• [Try it] Below are the entries; tally the lines holding the string "will" and give only that figure.

• [Stored data]

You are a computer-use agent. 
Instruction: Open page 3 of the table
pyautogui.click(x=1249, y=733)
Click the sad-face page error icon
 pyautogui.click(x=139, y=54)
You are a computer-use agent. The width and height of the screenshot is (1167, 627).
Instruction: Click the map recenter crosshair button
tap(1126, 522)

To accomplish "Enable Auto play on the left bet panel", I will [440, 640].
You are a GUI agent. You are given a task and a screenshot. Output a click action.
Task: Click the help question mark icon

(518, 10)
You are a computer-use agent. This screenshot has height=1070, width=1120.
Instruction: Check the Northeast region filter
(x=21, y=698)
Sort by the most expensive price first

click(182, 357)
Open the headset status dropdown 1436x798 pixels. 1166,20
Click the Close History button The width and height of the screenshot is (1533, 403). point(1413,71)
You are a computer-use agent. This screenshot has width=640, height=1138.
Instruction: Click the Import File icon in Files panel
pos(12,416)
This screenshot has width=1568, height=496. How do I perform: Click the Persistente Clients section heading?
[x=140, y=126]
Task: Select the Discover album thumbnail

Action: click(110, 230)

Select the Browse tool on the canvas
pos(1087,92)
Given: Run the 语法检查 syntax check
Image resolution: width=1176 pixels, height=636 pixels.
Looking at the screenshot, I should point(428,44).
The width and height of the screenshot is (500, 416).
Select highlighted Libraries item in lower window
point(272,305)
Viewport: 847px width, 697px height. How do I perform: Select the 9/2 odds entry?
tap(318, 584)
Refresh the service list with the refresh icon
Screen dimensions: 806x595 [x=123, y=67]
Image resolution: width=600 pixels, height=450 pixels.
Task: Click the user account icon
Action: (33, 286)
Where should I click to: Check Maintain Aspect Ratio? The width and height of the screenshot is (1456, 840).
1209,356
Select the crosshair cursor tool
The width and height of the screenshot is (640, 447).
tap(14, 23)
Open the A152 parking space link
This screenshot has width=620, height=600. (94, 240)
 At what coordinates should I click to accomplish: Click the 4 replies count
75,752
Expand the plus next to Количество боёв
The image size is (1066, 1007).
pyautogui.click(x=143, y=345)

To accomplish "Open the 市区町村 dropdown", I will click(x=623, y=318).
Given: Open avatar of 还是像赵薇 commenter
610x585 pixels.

• [Solved problem] 2